Located right off of the town’s central Vescovado square, Villa Rufolo is a palatial estate that dates back to the 13th century. It bears the name of the family who built it – if the verses of Giovanni Boccaccio’s Decameron are to be believed – and at the height of its importance, the villa boasted to have more rooms than there are days in the year. Constructed by the powerful Landolfo Rufolo, who amassed his fortune by trading with the Moors and Saracens, the residence seamlessly merged Arabic, Sicilian, and Norman architecture, making it special amongst its kind.
The villa remained within the Rufolo family until they sold it in 1588. Thereafter, the property gradually fell into disrepair as a result of general negligence, and it wasn’t until the 19th Century that it was finally restored to its former glory. We have Scottish botanist Francis Neville Reid to thank for that, who undertook extensive remodeling of the property.

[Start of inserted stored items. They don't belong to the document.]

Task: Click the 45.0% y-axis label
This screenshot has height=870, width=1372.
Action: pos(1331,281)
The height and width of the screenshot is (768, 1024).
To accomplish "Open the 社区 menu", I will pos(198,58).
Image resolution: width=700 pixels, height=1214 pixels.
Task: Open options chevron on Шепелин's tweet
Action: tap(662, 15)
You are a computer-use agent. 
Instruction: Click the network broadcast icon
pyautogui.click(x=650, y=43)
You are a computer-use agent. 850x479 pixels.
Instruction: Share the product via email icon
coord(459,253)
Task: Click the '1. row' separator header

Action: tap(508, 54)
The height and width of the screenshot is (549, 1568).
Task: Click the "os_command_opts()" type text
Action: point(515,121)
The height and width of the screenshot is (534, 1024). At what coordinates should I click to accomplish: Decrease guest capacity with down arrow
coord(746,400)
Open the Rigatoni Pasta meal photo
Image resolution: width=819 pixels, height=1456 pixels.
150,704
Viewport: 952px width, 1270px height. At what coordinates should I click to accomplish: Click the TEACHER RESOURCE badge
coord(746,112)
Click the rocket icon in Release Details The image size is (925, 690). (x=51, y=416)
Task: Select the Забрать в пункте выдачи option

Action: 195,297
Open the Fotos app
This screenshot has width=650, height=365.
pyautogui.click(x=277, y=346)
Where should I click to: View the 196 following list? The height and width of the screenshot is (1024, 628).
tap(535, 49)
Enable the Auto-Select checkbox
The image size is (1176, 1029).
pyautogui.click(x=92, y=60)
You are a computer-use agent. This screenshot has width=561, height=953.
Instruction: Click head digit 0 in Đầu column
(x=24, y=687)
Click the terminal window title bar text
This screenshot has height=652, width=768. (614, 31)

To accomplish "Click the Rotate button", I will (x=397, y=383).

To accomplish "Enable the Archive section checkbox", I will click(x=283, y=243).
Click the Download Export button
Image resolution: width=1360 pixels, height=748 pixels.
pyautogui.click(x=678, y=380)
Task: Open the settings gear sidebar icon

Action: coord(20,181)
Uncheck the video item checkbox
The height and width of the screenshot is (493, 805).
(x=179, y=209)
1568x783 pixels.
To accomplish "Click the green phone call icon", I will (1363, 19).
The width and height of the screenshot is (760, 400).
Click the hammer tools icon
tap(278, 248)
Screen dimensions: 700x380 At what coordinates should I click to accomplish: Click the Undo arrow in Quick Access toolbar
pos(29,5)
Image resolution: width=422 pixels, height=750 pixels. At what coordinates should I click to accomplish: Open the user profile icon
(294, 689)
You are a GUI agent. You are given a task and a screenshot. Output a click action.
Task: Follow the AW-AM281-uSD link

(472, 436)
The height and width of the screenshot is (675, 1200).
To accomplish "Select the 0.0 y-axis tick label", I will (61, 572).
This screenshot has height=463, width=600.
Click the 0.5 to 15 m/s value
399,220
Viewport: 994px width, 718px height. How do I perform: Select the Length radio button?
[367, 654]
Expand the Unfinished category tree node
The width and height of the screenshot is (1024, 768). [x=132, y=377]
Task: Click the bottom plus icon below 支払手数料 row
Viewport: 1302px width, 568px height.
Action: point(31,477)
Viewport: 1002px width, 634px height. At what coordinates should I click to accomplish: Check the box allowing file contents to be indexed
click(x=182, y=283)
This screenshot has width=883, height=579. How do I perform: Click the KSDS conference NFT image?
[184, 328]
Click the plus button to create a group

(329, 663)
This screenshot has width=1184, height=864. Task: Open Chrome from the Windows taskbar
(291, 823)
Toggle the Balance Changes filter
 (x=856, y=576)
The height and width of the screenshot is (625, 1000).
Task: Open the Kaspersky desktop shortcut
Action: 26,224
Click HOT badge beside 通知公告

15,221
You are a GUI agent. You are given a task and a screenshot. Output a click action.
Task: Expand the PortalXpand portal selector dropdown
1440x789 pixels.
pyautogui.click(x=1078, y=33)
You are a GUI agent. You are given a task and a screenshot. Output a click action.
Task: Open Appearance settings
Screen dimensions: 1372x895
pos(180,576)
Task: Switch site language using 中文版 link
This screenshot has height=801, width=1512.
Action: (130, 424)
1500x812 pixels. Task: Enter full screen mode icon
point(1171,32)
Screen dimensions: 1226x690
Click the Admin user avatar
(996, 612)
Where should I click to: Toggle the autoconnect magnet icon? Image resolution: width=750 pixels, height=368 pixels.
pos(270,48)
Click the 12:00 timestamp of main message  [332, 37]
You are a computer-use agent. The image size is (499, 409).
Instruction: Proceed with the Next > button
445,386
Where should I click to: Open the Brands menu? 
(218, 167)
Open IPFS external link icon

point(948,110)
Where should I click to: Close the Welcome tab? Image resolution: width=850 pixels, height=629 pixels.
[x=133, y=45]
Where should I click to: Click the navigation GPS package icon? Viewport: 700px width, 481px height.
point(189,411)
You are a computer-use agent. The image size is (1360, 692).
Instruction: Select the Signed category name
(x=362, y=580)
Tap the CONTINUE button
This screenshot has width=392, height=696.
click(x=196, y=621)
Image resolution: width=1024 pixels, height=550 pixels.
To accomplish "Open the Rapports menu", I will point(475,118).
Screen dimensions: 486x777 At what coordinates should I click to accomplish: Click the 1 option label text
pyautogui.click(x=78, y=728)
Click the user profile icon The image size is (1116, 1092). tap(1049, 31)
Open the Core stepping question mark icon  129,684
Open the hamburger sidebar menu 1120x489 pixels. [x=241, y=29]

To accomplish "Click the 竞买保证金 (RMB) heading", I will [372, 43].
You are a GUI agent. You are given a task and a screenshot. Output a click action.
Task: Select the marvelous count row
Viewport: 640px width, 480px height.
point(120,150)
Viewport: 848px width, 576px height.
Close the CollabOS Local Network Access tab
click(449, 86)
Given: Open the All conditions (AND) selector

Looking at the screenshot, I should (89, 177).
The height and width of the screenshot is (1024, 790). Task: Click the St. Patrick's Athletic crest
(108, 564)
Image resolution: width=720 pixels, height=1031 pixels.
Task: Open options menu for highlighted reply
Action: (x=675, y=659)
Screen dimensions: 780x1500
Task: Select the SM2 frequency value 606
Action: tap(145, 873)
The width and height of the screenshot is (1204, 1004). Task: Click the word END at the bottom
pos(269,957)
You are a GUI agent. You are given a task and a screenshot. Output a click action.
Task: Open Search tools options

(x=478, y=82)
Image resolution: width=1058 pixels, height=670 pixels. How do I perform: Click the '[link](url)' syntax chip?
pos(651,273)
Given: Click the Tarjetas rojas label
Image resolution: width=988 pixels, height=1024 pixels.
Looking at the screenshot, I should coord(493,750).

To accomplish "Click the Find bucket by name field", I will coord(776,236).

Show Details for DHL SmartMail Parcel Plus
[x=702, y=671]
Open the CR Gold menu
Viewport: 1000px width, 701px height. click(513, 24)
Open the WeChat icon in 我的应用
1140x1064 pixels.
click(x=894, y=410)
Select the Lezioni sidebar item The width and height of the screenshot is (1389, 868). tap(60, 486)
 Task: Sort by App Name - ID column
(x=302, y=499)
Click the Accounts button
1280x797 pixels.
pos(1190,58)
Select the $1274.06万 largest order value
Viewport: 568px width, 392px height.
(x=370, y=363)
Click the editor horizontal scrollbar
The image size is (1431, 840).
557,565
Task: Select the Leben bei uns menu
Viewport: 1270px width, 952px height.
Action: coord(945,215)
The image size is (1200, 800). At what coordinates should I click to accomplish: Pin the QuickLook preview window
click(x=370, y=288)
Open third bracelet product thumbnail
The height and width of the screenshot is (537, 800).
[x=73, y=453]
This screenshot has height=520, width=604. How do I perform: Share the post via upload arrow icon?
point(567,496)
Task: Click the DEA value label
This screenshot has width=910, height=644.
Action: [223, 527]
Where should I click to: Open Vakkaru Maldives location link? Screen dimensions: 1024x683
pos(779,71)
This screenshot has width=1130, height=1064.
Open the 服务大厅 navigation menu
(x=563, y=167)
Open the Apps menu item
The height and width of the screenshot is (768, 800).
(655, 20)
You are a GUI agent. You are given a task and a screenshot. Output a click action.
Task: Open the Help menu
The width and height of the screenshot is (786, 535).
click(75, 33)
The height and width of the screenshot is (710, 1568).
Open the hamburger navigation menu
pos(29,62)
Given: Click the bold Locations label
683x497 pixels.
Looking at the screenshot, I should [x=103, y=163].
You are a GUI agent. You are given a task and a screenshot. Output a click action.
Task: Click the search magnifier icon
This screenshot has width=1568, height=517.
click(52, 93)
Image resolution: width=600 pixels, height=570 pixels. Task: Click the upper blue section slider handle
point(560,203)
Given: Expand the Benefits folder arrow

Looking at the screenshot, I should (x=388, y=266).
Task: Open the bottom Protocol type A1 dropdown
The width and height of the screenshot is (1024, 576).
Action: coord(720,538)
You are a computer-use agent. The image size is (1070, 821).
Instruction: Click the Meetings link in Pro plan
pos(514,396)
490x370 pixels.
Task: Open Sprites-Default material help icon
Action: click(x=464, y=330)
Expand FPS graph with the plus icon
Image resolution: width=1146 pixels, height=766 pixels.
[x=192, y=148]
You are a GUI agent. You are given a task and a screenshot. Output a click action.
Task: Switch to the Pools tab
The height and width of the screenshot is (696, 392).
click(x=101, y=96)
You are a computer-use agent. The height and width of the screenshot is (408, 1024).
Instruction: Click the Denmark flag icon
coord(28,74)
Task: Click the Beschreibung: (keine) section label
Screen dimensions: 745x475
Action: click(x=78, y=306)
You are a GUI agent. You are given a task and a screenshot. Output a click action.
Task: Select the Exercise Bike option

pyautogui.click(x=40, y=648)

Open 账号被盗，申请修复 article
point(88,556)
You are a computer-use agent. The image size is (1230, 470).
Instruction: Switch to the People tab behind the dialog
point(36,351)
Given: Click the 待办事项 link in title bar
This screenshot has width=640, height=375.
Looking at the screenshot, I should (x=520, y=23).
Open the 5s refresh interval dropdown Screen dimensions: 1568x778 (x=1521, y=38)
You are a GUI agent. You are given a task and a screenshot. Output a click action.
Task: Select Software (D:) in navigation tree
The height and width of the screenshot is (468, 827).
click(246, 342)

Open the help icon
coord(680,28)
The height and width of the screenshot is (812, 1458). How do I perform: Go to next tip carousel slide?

The design that Reid implemented is the one that remains to this day, though the original structure was compromised to meet modern demands, resulting in the additions of 18th Century cloisters, Romantic 19th Century gardens, and most recently, the facilities for the Ravello Foundation, the Ravello Festival, and the European University Centre for Cultural Heritage.
To the modern eye, it’s not so much the original medieval structure as the modern splitlevel gardens that most impress. Wagner visited them in 1880 and was so overcome by their splendour that he was prompted to write the second act of his final opera Parsifal, in which he declares “the magical garden of Klingsor has been found!”. Every summer since 1952, Villa Rufalo has hosted the Ravello Music Festival in his honour, the orchestra performing on a platform erected on the edge of the precipice. The location, right on the edge of the world – or so it feels – is a special one, but when I first stumble on these grounds, it’s the assault on the senses that most impresses. The vibrant jungle of Mediterranean colours and scents is so intense, it actually takes a few moments to adjust. Before me is a striking courtyard bedecked in tall cypresses, yuccas and cycads. Bright white hydrangeas, deep purple morning glories and pink oleanders grow in profusion on either side of the cobbled pathway. You don’t have to be an aficionado of Italian gardens to appreciate why so many artists have come here in search of inspiration. The intoxicating scent of Romanticism prevails and everyone speaks in muted tones, as if not to offend or disturb the abounding flora.
I sit on one of the stone benches tactfully placed for contemplation of the trees and vines cascading down the bordering hills, and admire the fuchsia bougainvillea sprawling over the ancient stone walls. I realise I have never seen so many of the plants amassed in one place. As I gaze out on this matchless panorama, as if on cue, the bells ring out from a church nearby. From this staggering elevation, I stare towards a powder blue horizon, blending into the brilliant blue of the Bay of Salerno punctuated only by a solitary pine shooting up from just below the lower garden. I take in lemon trees, vineyards, and tiny villages clinging to the rugged cliffs. Even flowers I can readily find back home look beautifully exotic against this backdrop. This view alone, I think, is reward enough for my pilgrimage up the corniche to Villa Rufolo.